Rome, Palazzo Barberini
The City of the Sun
IN THE ROME OF URBAN VIII
Curated by Filippo Camerota, with the collaboration of Marcello Fagiolo
The fourth centenary of Pope Urban VIII’s pontificate (1623-1644) ends with an exhibition dedicated to the partnership between the arts and sciences fostered by Barberini’s patronage. Maffeo Barberini’s election was acclaimed by the scientific world as “an admirable conjuncture,” an event that would provide extraordinary opportunities for the advancement of the sciences.

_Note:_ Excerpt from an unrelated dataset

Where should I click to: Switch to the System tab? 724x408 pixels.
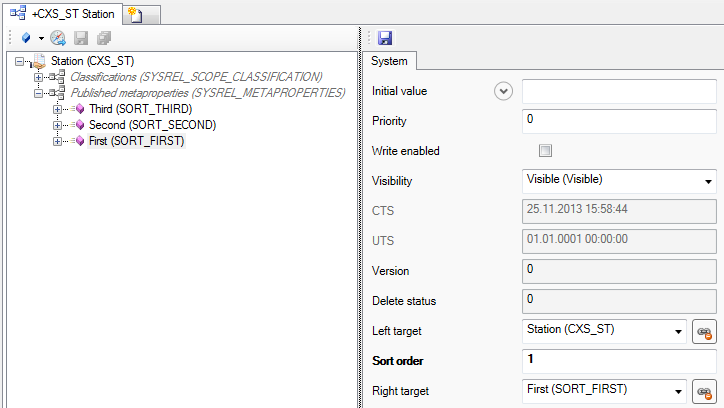(x=390, y=62)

Enthusiasm was ignited by Pope Barberini’s good relations with the scientists of his time and, above all, by his friendship with Galileo Galilei.
One of the first scientific works that welcomed Urban VIII’s election was Galilei’s Il Saggiatore (1623), dedicated to the pontiff by the Lyncean academicians in the hope of promoting dialogue on new astronomical discoveries.
The exhibition unfolds and creatively interweaves the works by the protagonists of the three major scientific hubs in Rome—the Roman College of the Jesuits, the Accademia dei Lincei and the Convent of the Minims at Trinità dei Monti—and the work of some of the most celebrated artists of Baroque Rome, the “City of the Sun,” as it is fair to call it in reference to the Barberini pontificate.